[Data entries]
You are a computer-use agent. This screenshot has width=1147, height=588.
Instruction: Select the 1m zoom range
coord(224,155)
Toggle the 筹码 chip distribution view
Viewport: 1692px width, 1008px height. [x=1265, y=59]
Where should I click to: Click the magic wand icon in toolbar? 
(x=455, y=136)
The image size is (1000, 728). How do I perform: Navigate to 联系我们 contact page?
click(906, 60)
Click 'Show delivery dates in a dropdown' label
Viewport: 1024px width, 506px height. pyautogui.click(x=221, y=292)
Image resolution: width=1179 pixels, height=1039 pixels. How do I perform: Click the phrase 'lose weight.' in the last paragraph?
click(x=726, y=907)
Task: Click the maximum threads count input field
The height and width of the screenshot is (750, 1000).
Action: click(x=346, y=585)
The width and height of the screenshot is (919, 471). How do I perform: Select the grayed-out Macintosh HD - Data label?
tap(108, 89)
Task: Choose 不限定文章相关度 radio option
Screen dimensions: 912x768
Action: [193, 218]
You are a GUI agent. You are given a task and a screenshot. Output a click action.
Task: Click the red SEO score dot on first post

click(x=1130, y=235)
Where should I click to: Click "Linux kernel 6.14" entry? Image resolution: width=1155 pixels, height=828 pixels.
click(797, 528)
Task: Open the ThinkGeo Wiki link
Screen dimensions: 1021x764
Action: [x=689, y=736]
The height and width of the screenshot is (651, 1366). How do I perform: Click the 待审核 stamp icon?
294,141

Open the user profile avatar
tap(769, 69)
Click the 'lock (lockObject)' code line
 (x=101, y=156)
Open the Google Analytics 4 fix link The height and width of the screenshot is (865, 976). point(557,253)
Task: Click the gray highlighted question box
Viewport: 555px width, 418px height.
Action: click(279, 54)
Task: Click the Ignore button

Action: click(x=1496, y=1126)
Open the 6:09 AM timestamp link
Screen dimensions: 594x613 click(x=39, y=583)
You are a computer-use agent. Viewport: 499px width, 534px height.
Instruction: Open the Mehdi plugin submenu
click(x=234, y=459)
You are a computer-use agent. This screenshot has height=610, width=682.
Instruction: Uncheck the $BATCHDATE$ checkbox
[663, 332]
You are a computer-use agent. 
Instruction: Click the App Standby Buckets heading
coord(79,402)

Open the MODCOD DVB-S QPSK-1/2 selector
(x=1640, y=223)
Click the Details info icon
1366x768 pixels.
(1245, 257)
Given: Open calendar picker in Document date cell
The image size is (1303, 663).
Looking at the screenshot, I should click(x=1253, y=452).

◆ **Problem to work on**:
Please print, exactly and with nothing else, the lines from the first line of the entries through the line containing "Task: Click the maximum".

◆ **Response to this exercise**:
You are a computer-use agent. This screenshot has width=1147, height=588.
Instruction: Select the 1m zoom range
coord(224,155)
Toggle the 筹码 chip distribution view
Viewport: 1692px width, 1008px height. [x=1265, y=59]
Where should I click to: Click the magic wand icon in toolbar? 
(x=455, y=136)
The image size is (1000, 728). How do I perform: Navigate to 联系我们 contact page?
click(906, 60)
Click 'Show delivery dates in a dropdown' label
Viewport: 1024px width, 506px height. pyautogui.click(x=221, y=292)
Image resolution: width=1179 pixels, height=1039 pixels. How do I perform: Click the phrase 'lose weight.' in the last paragraph?
click(x=726, y=907)
Task: Click the maximum threads count input field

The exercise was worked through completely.